**Extract**.
--- --- ---
# Mail after fetching updates



## 8bitGlitch (Apr 23, 2020)

I am new to FreeBSD, coming over from Linux; however, I am still learning all about Linux. 

When updating a system I have read and followed the steps found here:
https://www.freebsd.org/doc/en_US.ISO8859-1/books/handbook/updating-upgrading-freebsdupdate.html

However, after fetching I get a notification saying something about new mail.

I understand from Linux that mail or messages would be left in /var/log/x depending on what daemon generated the message; however, I cannot seem to find the message that is corresponding to 'fetch'.

Can somone point me in the right direction? In addition, I ran only the two following commands to make sure my system was up to date with security packages.

freebsd-update fetch
freebsd-update install

Thank you


----------



## D-FENS (Apr 23, 2020)

The notification you are writing about probably relates to the internal Unix mail system.
--- --- ---
**Task set**.
• a. In the FreeBSD update mail thread, reproduce word for word the passage that begins at the words "I understand from" and ends after the words "with security packages.".
• b. In the FreeBSD update mail thread, what does D-FENS say the notification probably relates to?
• c. Extend the FreeBSD update mail thread, starting after its last sentence.

**Data segment**.
--- --- ---
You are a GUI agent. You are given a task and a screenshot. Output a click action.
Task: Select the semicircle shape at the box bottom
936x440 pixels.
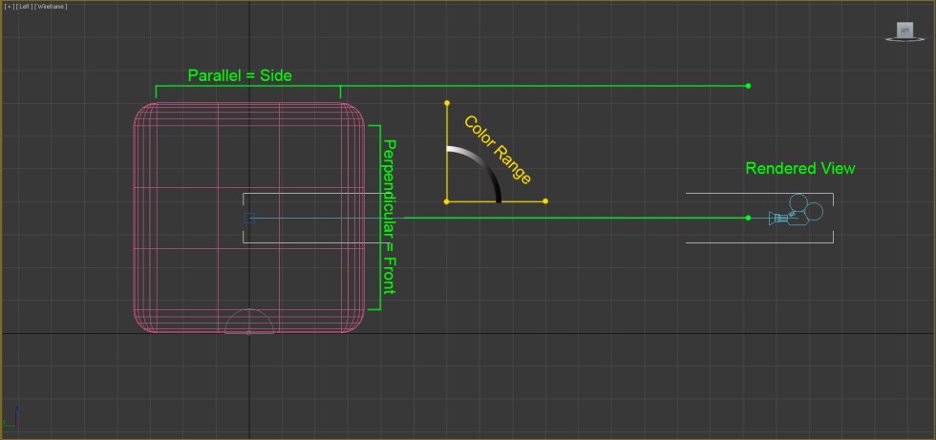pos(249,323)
--- --- ---
**Task-by-task results**.
• a.
I understand from Linux that mail or messages would be left in /var/log/x depending on what daemon generated the message; however, I cannot seem to find the message that is corresponding to 'fetch'.

Can somone point me in the right direction? In addition, I ran only the two following commands to make sure my system was up to date with security packages.

• b. The internal Unix mail system.

• c.
Any Unix system like FreeBSD or GNU can have its internal mail where different users can send messages to one another. It can be hooked to pass these emails to the outside world via SMTP/POP3/IMAP.
But it can also be used internally so the system can notify you about stuff like errors or security issues.

To get your messages, just type "mail" in the console.

The stuff in `/var/log` you have written about is different. This is where the system logs land and it has nothing to do with the mail system, although you might get some messages both in your mail and in your logs.

More details in the docu: mail(1)


----------



## 8bitGlitch (Apr 23, 2020)

Ok will check that out... Thank you.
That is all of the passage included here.